Im KZ Flossenbürg in der Oberpfalz wurde der protestantische Theologe und Pfarrer Dietrich Bonhoeffer am 8. April 1945 nach über 2jähriger Haft in verschiedenen Gefängnissen und KZs auf Befehl Hitlers als aktives Mitglied des Widerstan- des ("20. Juli") von einem SS-Sondergericht wegen Hoch- und Landesverrats in einem Scheinverfahren zum Tode verurteilt und tags darauf ermordet. Dadurch und wegen der gleichzeitigen Verurteilung einiger weiterer prominenter "Sonderhäftlinge" (darunter Admiral Wilhelm Canaris und Generalmajor Hans Oster) erlangte das 1938 in der Nähe eines Granitsteinbruchs errichtete Konzentrations- lager Flossenbürg eine traurige Bekanntheit. Bonhoeffer ging als gläubiger Christ im festen Vertrauen auf die Auferstehung mit 39 Jahren für seine Überzeugung in den Tod. Reste des Arrestbaus, in dessen Hof Bonhoeffer und die anderen Widerstandskämpfer sowie viele KZ-Häftlinge, Zwangsarbeiter und sonstige Gegner des NS-Regimes vor ihnen (mehr als 1500) ermordet wurden, sind bis heute erhalten (Abbildung unten). Eine bronzene Büste Bonhoeffers (Abbildung oben) in der Kapelle der KZ-Gedenkstätte erinnert an den aufrichtigen und couragierten Mann, für den Denken, Reden und Tun eine Einheit bildeten und der nach seinem Verständnis von der "Nachfolge Christi", d.h. "in der Teilnahme am Sein Jesu" lebte.
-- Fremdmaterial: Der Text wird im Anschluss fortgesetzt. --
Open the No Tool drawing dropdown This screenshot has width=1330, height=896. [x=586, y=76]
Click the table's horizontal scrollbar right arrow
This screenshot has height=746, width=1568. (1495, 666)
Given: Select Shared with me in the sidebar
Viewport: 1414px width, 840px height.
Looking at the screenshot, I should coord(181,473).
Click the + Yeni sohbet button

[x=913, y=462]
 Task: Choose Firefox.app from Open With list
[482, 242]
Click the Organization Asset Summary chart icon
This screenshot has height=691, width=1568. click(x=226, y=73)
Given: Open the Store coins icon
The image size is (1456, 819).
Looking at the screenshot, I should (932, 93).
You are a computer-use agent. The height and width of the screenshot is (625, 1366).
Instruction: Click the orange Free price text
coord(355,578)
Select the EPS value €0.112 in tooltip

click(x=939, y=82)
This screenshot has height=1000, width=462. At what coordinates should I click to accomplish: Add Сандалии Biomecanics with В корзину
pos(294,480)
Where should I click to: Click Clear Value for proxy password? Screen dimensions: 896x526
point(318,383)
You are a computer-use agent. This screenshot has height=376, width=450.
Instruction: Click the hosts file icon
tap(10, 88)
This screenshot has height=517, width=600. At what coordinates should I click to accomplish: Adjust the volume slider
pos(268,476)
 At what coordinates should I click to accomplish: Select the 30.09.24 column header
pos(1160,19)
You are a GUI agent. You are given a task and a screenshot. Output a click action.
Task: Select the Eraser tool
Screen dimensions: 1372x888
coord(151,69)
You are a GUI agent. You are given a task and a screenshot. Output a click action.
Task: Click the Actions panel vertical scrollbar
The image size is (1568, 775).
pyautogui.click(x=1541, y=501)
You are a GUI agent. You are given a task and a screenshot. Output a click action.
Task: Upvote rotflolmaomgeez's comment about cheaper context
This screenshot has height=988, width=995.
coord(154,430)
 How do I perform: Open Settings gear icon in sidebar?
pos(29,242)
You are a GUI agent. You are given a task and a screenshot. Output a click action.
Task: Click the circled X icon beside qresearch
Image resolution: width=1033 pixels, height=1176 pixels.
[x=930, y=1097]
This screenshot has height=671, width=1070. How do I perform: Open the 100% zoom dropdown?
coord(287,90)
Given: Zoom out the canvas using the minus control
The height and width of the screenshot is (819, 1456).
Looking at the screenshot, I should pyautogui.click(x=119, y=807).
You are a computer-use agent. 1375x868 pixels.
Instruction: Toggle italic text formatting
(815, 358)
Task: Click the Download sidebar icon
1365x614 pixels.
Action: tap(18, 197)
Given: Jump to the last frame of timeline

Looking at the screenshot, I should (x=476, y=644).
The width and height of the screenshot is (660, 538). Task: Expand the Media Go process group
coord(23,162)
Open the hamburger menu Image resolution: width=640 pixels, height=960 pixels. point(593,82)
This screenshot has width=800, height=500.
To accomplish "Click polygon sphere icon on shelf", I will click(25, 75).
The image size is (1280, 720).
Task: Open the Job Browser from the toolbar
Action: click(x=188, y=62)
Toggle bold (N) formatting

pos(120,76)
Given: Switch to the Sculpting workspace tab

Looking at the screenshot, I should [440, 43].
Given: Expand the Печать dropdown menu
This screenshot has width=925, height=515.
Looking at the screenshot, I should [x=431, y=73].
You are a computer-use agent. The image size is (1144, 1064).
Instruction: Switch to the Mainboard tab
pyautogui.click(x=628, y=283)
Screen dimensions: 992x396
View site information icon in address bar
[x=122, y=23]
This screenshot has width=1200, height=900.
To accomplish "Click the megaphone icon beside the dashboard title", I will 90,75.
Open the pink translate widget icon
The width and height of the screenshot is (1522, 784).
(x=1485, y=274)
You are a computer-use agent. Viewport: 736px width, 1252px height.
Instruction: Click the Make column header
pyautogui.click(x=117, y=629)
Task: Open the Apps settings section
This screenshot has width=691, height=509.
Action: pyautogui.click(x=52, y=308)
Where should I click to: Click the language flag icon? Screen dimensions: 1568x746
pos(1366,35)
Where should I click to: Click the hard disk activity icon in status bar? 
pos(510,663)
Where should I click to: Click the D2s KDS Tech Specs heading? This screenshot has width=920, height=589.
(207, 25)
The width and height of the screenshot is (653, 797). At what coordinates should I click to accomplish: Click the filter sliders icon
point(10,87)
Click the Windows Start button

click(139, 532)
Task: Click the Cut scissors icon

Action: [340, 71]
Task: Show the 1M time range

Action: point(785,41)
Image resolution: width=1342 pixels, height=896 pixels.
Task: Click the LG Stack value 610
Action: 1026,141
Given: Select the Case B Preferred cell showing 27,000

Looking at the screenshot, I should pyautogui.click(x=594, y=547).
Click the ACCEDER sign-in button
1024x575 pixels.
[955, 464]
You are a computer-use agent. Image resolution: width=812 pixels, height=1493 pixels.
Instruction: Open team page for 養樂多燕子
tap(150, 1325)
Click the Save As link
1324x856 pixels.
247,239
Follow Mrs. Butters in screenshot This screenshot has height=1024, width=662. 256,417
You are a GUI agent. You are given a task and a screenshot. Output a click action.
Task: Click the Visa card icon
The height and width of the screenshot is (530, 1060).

Diese "Theologie einer ganzen Hingabe an Jesus" (Christusbezogenheit) war die Grundlage seines persönlichen Glaubens, aus dem "Wiederspruch und Widerstand gegen die Macht und den Wahnsinn des III. Reiches" kamen (zit. nach Bethge, 2007).

 

Grundmauern und Teile des Arrestbaus mit Exekutionswand und Gedenktafel von 1975. Durch die beiden Torpfeiler rechts im Vordergrund und die Treppenstufen links davon kam man über den Hof in das Arrestgebäude mit den Zellen für die Inhaftierten.
Grundmauern und Teile des Arrestbaus mit Exekutionswand und Gedenktafel von 1975. Durch die beiden Torpfeiler rechts im Vordergrund und die Treppenstufen links davon kam man über den Hof in das Arrestgebäude mit den Zellen für die Inhaftierten.

 

Dietrich Bonhoeffer war einen Tag und eine Nacht in Flossenbürg. Kurz nach seiner Ermordung wurde das Lager von der US-Armee am 23. April 1945 befreit. Es waren in Flossenbürg und seinen nachweislich 83 Außenlagern von 1938 bis 1945 rund 100 000 Häftlinge (meist „Schutzhäftlinge der Gestapo, darunter 16 000 Frauen) registriert worden, die aus 47 Ländern kamen, und von denen 30 000 ihre oft unmenschlichen Arbeitsbedingungen und Misshandlungen nicht überlebten (Benz und Distel, 2007). Vom KZ Flossenbürg original erhalten sind neben Teilen des Arrestbaus mit 40 Einzelzellen (4,0 x 1,5 m) im Wesentlichen das Kommandanturgebäude, die ehemalige Häftlingsküche und die Wäscherei mit Häftlingsbad am Appellplatz, das Krematorium in der Gedenkstätte „Tal des Todes“ von 1946 (Abbildung unten links, in dem vermutlich auch die sterblichen Überreste Dietrich Bonhoeffers verbrannt wurden) sowie 3 Wachtürme. Diese wenigen massiv errichteten Gebäude zeugen noch heute vom Unterdrückungs- und Vernichtungs- willen des NS-Regimes.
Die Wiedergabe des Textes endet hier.